Saved entries |
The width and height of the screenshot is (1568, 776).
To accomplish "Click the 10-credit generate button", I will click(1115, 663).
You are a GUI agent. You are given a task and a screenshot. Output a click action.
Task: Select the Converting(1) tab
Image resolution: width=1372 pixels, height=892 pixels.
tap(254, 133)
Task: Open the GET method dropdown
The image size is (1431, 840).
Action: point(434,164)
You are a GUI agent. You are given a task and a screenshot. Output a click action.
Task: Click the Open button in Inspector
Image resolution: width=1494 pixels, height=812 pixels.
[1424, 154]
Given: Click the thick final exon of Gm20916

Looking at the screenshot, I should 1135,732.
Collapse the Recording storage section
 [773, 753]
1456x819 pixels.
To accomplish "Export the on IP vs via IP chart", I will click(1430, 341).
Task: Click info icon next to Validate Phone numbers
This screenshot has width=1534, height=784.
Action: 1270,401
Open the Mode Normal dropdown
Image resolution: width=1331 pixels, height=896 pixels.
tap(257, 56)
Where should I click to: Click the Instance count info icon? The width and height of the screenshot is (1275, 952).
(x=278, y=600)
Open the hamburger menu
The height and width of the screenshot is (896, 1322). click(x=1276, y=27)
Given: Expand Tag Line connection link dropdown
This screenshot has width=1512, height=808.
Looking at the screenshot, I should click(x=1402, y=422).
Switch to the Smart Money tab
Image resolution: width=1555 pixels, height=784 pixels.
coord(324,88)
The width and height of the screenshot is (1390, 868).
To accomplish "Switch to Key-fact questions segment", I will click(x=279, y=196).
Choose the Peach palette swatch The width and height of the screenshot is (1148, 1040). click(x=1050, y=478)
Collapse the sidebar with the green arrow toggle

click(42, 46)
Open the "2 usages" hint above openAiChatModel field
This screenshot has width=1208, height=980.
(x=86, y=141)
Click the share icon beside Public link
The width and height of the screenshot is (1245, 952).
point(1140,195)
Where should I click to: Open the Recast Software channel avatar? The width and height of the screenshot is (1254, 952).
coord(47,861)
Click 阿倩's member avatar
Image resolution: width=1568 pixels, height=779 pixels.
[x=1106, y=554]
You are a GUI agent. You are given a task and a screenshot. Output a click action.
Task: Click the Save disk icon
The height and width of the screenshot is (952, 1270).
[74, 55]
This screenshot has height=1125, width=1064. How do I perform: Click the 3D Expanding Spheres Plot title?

Your goal |
Within the entries, find all lines holding "will" and copy each one.

Answer section |
To accomplish "Click the 10-credit generate button", I will click(1115, 663).
To accomplish "Export the on IP vs via IP chart", I will click(1430, 341).
To accomplish "Switch to Key-fact questions segment", I will click(x=279, y=196).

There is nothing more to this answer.